Task prompt -
Print each line once more, unchanged, from the line holding "Image resolution: width=1200" to the end of the listing below.

Data shown -
------------------------

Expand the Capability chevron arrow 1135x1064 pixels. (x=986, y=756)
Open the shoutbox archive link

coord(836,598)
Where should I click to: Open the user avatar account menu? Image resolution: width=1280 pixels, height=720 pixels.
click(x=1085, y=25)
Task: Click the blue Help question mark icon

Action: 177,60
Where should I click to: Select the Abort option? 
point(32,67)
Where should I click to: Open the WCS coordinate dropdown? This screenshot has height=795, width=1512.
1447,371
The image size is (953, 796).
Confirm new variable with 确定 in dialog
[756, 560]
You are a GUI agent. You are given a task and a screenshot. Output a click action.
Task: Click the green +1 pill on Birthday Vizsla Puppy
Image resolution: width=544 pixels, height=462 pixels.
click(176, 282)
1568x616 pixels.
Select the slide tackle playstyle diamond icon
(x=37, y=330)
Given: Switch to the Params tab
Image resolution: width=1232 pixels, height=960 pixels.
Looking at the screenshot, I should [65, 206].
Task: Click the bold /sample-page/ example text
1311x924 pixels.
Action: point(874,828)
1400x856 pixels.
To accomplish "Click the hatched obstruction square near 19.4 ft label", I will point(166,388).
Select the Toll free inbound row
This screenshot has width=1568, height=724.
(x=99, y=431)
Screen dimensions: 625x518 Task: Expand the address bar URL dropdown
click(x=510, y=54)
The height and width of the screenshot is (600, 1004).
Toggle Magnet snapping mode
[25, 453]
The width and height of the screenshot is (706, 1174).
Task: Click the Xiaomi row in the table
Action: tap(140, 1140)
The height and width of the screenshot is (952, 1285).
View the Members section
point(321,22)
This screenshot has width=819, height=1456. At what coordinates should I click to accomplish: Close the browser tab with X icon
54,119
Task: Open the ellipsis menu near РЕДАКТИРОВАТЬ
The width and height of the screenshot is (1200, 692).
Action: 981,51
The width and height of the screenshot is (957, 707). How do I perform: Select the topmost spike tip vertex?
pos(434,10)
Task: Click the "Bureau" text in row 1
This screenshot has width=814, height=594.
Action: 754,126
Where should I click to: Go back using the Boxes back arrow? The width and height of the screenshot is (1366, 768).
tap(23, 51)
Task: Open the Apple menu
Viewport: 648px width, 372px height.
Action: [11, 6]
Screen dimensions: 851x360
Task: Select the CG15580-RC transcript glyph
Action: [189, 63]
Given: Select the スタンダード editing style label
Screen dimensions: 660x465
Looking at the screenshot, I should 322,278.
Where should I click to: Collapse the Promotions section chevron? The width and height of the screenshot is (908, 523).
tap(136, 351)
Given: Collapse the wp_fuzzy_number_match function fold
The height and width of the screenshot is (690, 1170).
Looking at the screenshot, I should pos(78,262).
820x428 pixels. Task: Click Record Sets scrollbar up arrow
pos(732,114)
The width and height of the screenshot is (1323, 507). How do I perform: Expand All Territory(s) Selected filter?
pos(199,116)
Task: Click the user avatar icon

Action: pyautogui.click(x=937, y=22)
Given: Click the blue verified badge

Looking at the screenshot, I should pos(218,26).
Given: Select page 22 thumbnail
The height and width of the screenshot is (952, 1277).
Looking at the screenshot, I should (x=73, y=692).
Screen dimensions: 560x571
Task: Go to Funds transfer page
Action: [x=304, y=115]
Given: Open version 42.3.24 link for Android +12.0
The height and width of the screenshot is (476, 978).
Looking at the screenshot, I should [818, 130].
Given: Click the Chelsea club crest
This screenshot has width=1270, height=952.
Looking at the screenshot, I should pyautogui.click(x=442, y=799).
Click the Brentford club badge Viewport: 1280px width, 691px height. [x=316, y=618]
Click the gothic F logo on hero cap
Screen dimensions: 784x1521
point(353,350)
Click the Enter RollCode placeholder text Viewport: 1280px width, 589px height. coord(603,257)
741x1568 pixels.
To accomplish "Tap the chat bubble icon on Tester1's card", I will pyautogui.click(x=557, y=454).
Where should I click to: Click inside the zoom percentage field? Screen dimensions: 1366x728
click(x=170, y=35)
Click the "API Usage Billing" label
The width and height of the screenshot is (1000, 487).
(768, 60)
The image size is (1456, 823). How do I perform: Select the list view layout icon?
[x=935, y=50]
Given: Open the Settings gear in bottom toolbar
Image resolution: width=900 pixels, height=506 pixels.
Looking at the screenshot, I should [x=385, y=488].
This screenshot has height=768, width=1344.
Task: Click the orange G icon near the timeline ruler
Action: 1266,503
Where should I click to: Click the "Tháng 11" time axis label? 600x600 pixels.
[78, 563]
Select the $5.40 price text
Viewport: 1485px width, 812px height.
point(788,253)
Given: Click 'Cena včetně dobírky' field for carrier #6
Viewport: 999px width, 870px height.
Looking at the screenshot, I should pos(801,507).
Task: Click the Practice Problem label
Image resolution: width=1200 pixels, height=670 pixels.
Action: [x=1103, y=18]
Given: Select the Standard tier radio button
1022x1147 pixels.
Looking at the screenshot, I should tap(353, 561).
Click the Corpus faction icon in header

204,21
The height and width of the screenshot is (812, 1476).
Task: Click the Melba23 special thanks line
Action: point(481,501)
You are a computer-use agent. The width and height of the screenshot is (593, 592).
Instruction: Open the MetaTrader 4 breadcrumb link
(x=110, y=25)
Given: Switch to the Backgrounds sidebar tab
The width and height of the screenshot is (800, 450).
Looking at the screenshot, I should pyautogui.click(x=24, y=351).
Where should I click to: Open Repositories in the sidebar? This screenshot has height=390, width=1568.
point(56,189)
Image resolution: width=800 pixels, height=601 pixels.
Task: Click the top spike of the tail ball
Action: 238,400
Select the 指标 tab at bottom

------------------------

Solution to this problem -
Image resolution: width=1200 pixels, height=670 pixels.
Action: [x=1103, y=18]
Given: Select the Standard tier radio button
1022x1147 pixels.
Looking at the screenshot, I should tap(353, 561).
Click the Corpus faction icon in header

204,21
The height and width of the screenshot is (812, 1476).
Task: Click the Melba23 special thanks line
Action: point(481,501)
You are a computer-use agent. The width and height of the screenshot is (593, 592).
Instruction: Open the MetaTrader 4 breadcrumb link
(x=110, y=25)
Given: Switch to the Backgrounds sidebar tab
The width and height of the screenshot is (800, 450).
Looking at the screenshot, I should pyautogui.click(x=24, y=351).
Where should I click to: Open Repositories in the sidebar? This screenshot has height=390, width=1568.
point(56,189)
Image resolution: width=800 pixels, height=601 pixels.
Task: Click the top spike of the tail ball
Action: 238,400
Select the 指标 tab at bottom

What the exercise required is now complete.